Records from a data collection
_ _ _ _ _ _ _

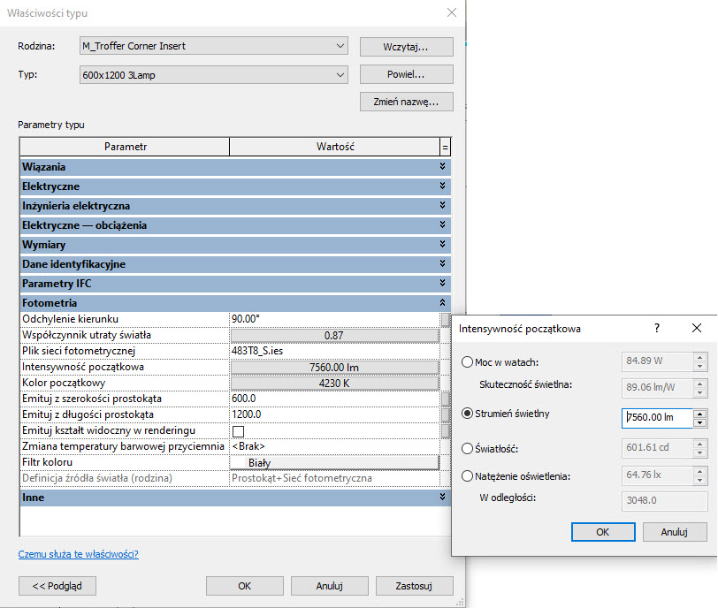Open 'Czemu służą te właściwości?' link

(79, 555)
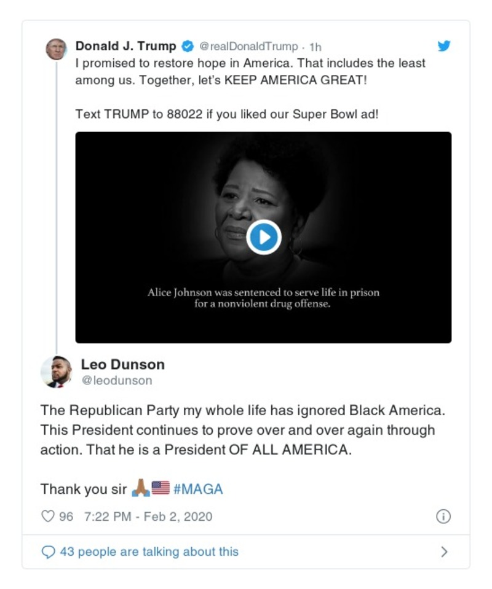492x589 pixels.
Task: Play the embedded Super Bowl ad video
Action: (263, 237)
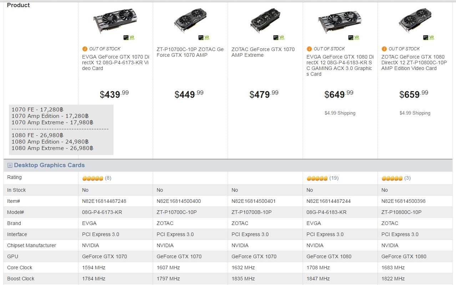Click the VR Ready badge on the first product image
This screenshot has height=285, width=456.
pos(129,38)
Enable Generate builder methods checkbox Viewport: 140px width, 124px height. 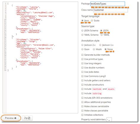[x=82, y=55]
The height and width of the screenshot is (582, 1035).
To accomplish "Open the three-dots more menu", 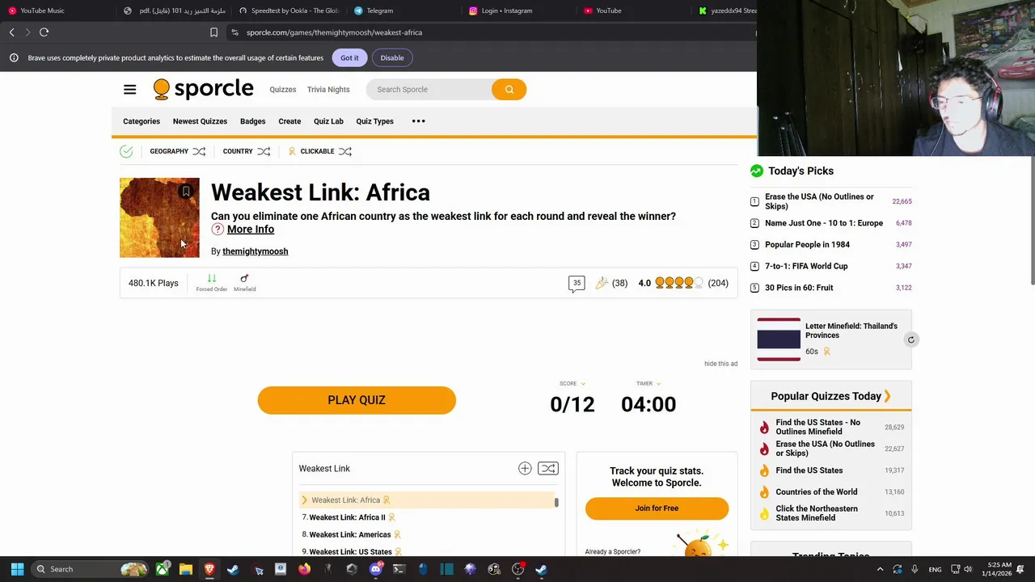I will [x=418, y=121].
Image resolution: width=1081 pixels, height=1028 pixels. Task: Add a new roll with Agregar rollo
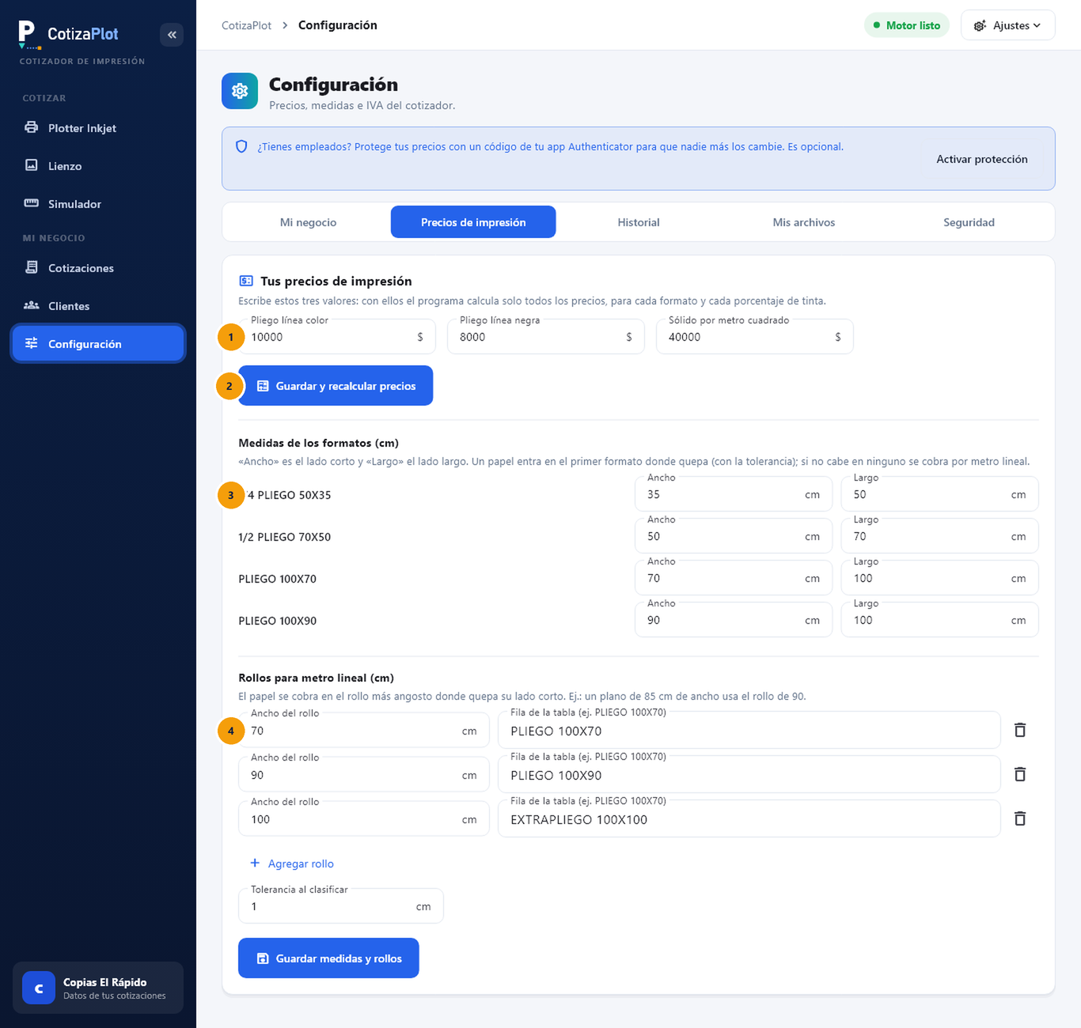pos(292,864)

_ _ _ _ _ _ _

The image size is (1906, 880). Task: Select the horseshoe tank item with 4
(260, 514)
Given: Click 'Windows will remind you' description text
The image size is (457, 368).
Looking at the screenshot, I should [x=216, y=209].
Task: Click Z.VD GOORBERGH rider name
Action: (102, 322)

_ _ _ _ _ _ _

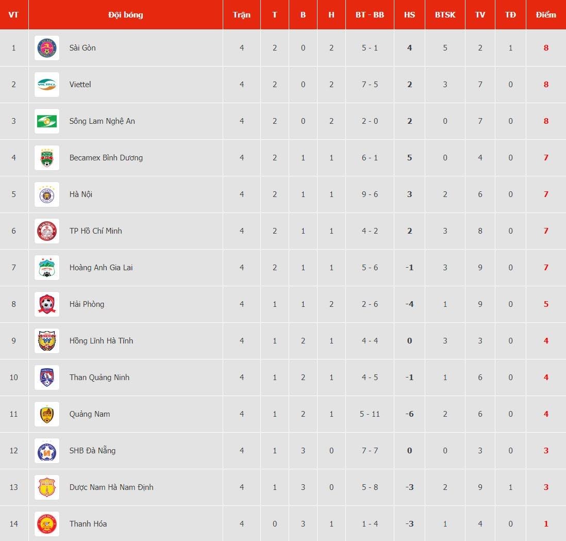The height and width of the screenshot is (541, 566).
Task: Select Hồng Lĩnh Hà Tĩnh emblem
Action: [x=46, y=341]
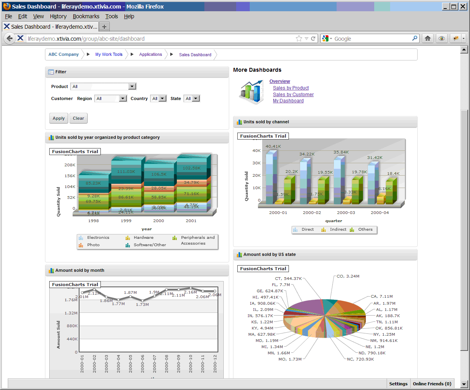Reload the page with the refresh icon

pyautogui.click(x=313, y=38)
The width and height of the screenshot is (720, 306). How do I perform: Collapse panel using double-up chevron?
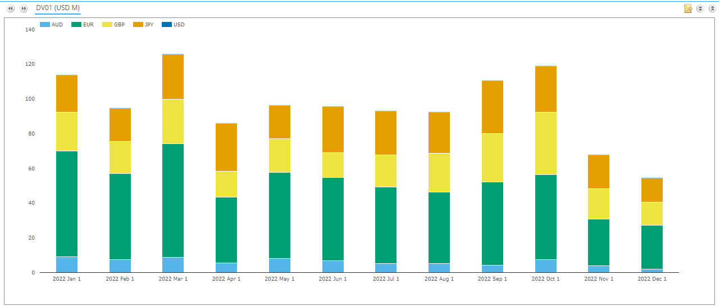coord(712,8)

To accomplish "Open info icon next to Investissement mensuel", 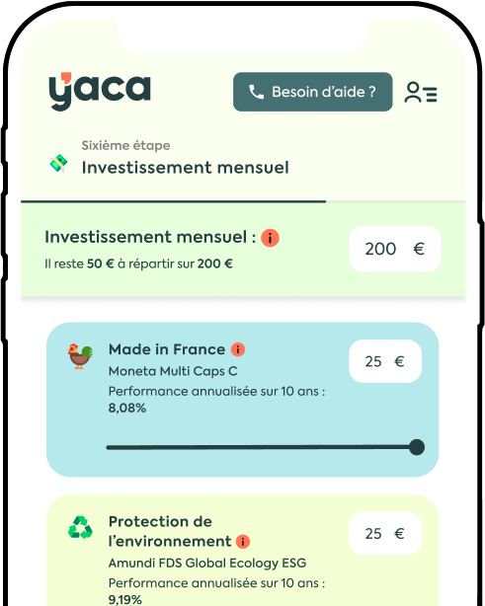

_ _ _ _ _ _ _

◆ Instructions for the task: Using the data above, retype exactly and only the lines from the one containing "The width and" up to and including the one containing "info icon next", with no pictures carried over.

◆ Response box:
The width and height of the screenshot is (720, 306). How do I perform: Collapse panel using double-up chevron?
coord(712,8)

To accomplish "Open info icon next to Investissement mensuel", 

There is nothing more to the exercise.